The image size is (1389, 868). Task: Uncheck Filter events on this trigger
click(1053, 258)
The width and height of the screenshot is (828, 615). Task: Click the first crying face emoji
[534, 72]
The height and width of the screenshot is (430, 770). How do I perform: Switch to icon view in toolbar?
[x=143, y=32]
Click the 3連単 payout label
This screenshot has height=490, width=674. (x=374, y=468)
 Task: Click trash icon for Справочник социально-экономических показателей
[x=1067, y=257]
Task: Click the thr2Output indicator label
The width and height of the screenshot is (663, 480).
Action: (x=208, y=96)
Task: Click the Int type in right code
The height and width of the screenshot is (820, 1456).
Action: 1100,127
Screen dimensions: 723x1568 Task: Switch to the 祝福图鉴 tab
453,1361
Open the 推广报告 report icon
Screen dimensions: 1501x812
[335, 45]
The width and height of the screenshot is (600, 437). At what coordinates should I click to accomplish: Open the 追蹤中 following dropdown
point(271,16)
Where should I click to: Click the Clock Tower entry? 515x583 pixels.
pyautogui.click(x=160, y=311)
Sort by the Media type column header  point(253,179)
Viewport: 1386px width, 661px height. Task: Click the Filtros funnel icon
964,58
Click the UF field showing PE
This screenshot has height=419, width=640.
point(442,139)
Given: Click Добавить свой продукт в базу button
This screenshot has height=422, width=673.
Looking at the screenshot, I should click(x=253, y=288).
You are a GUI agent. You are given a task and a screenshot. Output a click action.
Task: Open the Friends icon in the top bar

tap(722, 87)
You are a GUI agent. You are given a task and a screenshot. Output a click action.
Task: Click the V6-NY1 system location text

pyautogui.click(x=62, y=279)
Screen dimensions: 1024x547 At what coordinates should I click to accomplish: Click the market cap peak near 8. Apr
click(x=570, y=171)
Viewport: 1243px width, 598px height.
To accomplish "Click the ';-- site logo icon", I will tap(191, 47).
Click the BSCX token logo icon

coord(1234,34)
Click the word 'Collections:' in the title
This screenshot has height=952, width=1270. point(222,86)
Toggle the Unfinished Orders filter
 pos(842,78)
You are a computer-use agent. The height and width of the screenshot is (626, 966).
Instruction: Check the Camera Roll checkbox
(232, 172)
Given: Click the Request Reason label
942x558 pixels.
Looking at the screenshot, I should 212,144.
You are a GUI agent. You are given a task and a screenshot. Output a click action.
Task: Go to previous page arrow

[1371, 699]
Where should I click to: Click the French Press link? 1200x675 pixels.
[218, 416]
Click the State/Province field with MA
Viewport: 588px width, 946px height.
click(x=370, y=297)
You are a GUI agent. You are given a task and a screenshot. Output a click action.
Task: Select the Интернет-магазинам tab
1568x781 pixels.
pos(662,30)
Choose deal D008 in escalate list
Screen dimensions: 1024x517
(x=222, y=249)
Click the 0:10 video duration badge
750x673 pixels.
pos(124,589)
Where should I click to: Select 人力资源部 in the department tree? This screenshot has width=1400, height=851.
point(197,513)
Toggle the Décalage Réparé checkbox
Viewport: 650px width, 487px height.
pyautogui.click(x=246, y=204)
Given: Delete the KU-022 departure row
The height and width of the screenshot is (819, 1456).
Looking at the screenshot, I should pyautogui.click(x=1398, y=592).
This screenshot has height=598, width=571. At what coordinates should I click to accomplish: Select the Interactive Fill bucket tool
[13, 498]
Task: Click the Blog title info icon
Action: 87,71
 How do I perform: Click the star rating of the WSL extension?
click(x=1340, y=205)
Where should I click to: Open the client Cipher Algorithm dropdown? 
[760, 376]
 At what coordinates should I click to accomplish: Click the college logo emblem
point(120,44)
============
Update the items above by changing every "Viewport" to "Window". Keep everything else unchanged.

### [COMPLETED TASK]
The image size is (1389, 868). Task: Uncheck Filter events on this trigger
click(1053, 258)
The width and height of the screenshot is (828, 615). Task: Click the first crying face emoji
[534, 72]
The height and width of the screenshot is (430, 770). How do I perform: Switch to icon view in toolbar?
[x=143, y=32]
Click the 3連単 payout label
This screenshot has height=490, width=674. (x=374, y=468)
 Task: Click trash icon for Справочник социально-экономических показателей
[x=1067, y=257]
Task: Click the thr2Output indicator label
The width and height of the screenshot is (663, 480).
Action: (x=208, y=96)
Task: Click the Int type in right code
The height and width of the screenshot is (820, 1456).
Action: 1100,127
Screen dimensions: 723x1568 Task: Switch to the 祝福图鉴 tab
453,1361
Open the 推广报告 report icon
Screen dimensions: 1501x812
[335, 45]
The width and height of the screenshot is (600, 437). At what coordinates should I click to accomplish: Open the 追蹤中 following dropdown
point(271,16)
Where should I click to: Click the Clock Tower entry? 515x583 pixels.
pyautogui.click(x=160, y=311)
Sort by the Media type column header  point(253,179)
Window: 1386px width, 661px height. Task: Click the Filtros funnel icon
964,58
Click the UF field showing PE
This screenshot has height=419, width=640.
point(442,139)
Given: Click Добавить свой продукт в базу button
This screenshot has height=422, width=673.
Looking at the screenshot, I should click(x=253, y=288).
You are a GUI agent. You are given a task and a screenshot. Output a click action.
Task: Open the Friends icon in the top bar

tap(722, 87)
You are a GUI agent. You are given a task and a screenshot. Output a click action.
Task: Click the V6-NY1 system location text

pyautogui.click(x=62, y=279)
Screen dimensions: 1024x547 At what coordinates should I click to accomplish: Click the market cap peak near 8. Apr
click(x=570, y=171)
Window: 1243px width, 598px height.
To accomplish "Click the ';-- site logo icon", I will tap(191, 47).
Click the BSCX token logo icon

coord(1234,34)
Click the word 'Collections:' in the title
This screenshot has height=952, width=1270. point(222,86)
Toggle the Unfinished Orders filter
 pos(842,78)
You are a computer-use agent. The height and width of the screenshot is (626, 966).
Instruction: Check the Camera Roll checkbox
(232, 172)
Given: Click the Request Reason label
942x558 pixels.
Looking at the screenshot, I should 212,144.
You are a GUI agent. You are given a task and a screenshot. Output a click action.
Task: Go to previous page arrow

[1371, 699]
Where should I click to: Click the French Press link? 1200x675 pixels.
[218, 416]
Click the State/Province field with MA
Window: 588px width, 946px height.
click(x=370, y=297)
You are a GUI agent. You are given a task and a screenshot. Output a click action.
Task: Select the Интернет-магазинам tab
1568x781 pixels.
pos(662,30)
Choose deal D008 in escalate list
Screen dimensions: 1024x517
(x=222, y=249)
Click the 0:10 video duration badge
750x673 pixels.
pos(124,589)
Where should I click to: Select 人力资源部 in the department tree? This screenshot has width=1400, height=851.
point(197,513)
Toggle the Décalage Réparé checkbox
Window: 650px width, 487px height.
pyautogui.click(x=246, y=204)
Given: Delete the KU-022 departure row
The height and width of the screenshot is (819, 1456).
Looking at the screenshot, I should pyautogui.click(x=1398, y=592).
This screenshot has height=598, width=571. At what coordinates should I click to accomplish: Select the Interactive Fill bucket tool
[13, 498]
Task: Click the Blog title info icon
Action: 87,71
 How do I perform: Click the star rating of the WSL extension?
click(x=1340, y=205)
Where should I click to: Open the client Cipher Algorithm dropdown? 
[760, 376]
 At what coordinates should I click to accomplish: Click the college logo emblem
point(120,44)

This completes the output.